» **Exercise details**
Note each line in the data holding the string "computer" and report it.

Dataset entries

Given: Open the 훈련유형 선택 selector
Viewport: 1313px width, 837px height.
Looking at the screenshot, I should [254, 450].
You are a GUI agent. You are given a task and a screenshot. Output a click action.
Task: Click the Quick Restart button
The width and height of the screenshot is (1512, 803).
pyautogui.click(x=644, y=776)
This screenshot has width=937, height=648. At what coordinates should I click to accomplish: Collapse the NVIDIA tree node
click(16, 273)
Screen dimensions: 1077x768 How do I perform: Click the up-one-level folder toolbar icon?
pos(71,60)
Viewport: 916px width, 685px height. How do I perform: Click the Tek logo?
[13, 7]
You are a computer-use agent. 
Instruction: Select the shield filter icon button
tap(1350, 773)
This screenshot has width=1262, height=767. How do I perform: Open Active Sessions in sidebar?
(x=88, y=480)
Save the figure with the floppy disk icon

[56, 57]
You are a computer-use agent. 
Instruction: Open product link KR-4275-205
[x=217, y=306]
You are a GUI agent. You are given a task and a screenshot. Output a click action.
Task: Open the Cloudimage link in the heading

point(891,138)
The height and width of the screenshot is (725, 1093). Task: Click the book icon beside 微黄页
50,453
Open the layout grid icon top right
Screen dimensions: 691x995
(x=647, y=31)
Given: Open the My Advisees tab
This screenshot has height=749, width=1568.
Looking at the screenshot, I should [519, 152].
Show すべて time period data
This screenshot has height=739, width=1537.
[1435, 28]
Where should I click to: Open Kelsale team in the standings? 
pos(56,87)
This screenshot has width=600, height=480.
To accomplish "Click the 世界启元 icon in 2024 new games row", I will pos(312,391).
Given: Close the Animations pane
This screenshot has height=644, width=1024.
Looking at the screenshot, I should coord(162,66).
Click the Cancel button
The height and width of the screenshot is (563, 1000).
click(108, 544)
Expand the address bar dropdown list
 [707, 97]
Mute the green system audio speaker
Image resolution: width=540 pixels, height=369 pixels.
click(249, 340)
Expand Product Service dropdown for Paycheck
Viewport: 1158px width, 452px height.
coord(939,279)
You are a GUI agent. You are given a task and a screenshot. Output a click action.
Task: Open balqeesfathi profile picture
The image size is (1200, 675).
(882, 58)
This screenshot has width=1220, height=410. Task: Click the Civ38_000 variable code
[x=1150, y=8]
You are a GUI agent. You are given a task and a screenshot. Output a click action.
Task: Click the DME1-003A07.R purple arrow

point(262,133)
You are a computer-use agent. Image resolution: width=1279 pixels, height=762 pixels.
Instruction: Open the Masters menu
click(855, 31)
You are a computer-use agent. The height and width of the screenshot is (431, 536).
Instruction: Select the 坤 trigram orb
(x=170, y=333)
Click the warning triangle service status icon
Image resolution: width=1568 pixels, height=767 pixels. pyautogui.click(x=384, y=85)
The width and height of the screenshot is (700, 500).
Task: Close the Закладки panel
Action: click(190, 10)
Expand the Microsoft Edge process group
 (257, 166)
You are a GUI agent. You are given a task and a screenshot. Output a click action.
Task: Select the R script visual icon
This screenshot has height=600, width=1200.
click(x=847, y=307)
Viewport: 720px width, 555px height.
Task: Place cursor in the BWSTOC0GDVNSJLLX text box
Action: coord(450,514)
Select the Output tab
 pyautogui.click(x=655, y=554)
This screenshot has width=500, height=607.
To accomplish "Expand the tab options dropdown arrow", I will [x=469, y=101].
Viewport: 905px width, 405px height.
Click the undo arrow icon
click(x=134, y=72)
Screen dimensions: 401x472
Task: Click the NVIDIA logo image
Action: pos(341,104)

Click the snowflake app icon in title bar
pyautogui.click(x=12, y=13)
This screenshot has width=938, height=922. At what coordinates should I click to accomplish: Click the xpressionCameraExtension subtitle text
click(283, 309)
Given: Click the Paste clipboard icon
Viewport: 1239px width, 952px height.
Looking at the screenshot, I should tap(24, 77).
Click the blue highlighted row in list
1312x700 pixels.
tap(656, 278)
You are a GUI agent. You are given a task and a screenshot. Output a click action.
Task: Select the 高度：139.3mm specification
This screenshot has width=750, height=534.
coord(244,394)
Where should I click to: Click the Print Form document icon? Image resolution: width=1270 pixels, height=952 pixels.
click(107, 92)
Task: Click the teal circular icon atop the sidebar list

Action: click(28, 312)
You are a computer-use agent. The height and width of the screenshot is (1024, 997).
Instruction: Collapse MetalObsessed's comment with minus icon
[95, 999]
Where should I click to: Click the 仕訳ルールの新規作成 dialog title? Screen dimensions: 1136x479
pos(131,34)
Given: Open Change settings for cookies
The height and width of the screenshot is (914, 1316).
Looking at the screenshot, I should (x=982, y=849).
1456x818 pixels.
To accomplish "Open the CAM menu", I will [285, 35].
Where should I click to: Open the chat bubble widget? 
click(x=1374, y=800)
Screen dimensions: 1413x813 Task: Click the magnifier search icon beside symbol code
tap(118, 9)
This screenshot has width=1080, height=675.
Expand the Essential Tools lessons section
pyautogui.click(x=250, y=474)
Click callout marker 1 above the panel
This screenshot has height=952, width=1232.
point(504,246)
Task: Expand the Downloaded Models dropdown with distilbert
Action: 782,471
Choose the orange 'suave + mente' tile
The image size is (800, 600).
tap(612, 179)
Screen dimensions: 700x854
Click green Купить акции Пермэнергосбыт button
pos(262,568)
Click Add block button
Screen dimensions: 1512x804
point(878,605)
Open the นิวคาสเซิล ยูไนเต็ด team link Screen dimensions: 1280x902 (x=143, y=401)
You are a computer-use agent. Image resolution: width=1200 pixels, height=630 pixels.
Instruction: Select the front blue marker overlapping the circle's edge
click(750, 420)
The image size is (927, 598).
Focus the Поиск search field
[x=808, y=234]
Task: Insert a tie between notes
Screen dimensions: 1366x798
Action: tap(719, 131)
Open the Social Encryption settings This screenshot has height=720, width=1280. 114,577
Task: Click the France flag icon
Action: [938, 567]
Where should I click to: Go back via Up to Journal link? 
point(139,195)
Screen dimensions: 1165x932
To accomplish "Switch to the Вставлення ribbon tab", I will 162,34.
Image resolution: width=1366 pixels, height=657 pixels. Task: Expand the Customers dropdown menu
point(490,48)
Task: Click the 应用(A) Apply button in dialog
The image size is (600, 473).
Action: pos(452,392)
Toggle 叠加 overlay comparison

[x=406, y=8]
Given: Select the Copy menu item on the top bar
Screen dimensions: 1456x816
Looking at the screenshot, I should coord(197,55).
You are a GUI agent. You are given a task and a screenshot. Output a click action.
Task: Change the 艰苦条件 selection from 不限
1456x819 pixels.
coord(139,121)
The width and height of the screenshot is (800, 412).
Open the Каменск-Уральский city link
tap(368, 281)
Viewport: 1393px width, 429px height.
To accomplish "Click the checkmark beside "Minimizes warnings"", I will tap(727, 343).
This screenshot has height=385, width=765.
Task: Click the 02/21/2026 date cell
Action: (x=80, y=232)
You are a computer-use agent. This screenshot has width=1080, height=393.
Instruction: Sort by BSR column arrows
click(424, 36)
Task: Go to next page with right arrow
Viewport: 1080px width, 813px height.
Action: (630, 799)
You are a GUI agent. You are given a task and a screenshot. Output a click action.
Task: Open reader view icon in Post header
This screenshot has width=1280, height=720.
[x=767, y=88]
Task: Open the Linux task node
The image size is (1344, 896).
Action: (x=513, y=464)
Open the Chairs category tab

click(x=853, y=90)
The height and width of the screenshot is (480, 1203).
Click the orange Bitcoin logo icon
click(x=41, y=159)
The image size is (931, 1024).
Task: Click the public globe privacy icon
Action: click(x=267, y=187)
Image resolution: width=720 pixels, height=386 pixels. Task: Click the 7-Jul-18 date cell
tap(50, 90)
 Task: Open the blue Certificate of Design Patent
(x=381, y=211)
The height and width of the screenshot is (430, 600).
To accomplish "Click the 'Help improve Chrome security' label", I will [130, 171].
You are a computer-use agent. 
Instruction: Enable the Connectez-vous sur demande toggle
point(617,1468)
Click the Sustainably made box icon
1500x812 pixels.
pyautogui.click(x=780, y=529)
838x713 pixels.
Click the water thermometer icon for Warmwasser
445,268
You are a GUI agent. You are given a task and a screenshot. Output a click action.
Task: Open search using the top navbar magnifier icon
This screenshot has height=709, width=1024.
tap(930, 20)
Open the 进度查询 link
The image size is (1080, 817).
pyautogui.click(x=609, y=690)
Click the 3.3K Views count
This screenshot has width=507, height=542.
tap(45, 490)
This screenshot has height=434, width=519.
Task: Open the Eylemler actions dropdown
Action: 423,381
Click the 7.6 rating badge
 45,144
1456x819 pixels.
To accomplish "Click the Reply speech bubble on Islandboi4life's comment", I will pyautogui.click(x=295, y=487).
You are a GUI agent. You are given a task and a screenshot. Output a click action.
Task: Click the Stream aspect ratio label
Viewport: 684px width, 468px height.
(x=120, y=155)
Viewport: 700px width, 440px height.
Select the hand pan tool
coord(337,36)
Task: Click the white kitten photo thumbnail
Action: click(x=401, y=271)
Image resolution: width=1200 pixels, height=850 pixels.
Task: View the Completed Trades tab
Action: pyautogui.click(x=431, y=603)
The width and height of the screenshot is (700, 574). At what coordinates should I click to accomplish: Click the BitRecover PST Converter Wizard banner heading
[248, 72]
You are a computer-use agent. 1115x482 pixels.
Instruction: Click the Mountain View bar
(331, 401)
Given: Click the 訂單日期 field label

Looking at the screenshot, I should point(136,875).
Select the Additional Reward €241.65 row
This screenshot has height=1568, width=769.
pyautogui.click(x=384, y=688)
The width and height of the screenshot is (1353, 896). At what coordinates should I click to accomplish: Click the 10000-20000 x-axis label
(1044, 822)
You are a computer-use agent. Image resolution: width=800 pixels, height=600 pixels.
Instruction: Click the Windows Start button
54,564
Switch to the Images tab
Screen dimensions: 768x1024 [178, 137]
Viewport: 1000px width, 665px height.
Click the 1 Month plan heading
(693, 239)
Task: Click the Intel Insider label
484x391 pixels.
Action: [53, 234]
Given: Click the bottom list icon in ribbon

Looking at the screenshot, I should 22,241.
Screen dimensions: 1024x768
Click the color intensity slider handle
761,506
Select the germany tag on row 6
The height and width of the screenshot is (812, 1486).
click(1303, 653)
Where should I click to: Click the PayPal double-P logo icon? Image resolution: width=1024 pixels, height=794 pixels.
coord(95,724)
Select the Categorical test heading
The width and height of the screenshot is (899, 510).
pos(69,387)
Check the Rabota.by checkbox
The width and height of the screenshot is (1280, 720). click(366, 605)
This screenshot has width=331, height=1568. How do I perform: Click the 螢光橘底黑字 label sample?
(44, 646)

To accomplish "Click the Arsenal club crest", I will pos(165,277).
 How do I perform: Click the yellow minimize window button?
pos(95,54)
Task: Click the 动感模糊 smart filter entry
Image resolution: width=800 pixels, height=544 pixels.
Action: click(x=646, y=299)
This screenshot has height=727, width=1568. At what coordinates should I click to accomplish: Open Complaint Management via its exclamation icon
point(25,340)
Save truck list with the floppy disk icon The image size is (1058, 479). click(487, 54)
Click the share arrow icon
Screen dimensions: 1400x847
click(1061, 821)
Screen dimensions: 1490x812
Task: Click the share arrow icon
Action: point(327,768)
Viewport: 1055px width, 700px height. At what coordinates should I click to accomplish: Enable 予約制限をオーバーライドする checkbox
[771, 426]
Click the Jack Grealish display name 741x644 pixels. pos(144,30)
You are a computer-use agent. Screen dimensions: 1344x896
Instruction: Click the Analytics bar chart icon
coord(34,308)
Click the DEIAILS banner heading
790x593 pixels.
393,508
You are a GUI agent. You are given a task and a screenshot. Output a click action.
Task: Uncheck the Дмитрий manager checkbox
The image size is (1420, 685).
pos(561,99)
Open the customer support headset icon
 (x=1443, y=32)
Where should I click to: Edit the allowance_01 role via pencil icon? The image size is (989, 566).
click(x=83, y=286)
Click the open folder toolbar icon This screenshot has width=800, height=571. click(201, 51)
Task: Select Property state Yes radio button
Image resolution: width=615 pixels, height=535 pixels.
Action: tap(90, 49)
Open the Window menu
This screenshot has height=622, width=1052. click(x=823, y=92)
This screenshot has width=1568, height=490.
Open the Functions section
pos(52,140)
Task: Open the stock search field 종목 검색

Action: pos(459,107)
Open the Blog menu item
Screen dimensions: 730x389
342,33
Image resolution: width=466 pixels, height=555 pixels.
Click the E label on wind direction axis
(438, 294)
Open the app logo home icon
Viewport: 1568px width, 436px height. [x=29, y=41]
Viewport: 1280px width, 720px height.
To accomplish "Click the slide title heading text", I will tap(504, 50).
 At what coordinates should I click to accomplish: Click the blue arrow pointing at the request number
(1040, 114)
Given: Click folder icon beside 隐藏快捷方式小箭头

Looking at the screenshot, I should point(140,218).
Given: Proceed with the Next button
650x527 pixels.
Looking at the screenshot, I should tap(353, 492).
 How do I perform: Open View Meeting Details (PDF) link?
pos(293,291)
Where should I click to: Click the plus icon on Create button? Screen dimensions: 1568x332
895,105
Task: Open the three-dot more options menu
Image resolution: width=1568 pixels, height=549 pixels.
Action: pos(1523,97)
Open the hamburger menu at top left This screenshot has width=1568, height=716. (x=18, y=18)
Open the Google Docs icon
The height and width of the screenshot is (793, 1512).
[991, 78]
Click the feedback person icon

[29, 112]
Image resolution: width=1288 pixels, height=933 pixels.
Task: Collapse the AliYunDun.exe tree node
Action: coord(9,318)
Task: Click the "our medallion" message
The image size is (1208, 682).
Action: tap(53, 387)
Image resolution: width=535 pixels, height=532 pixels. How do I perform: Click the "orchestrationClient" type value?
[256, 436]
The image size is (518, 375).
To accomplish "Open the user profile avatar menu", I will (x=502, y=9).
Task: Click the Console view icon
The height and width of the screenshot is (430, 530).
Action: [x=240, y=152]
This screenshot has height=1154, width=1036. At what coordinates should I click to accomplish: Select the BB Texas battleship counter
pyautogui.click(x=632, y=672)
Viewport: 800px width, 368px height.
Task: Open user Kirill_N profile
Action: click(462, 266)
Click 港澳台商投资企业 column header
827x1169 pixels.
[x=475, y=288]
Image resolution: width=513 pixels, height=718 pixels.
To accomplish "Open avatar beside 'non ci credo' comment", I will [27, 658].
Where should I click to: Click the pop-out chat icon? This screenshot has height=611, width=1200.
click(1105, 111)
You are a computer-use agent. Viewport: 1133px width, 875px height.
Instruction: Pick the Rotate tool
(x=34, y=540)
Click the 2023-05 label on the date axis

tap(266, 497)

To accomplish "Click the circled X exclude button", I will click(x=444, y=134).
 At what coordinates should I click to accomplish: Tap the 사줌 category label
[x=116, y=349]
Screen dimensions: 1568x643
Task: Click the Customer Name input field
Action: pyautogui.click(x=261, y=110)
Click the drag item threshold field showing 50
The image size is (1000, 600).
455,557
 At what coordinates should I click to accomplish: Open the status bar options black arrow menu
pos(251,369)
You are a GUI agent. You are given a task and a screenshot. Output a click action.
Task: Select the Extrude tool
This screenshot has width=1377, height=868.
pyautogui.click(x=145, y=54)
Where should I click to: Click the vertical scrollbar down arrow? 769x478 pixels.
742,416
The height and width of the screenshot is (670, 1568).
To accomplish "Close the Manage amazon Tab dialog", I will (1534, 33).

» **Answer to the problem**
You are a computer-use agent. 
You are a computer-use agent. 
You are a computer-use agent. Image resolution: width=1279 pixels, height=762 pixels.
You are a computer-use agent. The height and width of the screenshot is (431, 536).
You are a computer-use agent. The height and width of the screenshot is (1024, 997).
You are a computer-use agent. Image resolution: width=1200 pixels, height=630 pixels.
You are a computer-use agent. This screenshot has width=1080, height=393.
You are a computer-use agent. 
You are a computer-use agent. 1115x482 pixels.
You are a computer-use agent. Image resolution: width=800 pixels, height=600 pixels.
You are a computer-use agent. Screen dimensions: 1344x896
You are a computer-use agent. Viewport: 1133px width, 875px height.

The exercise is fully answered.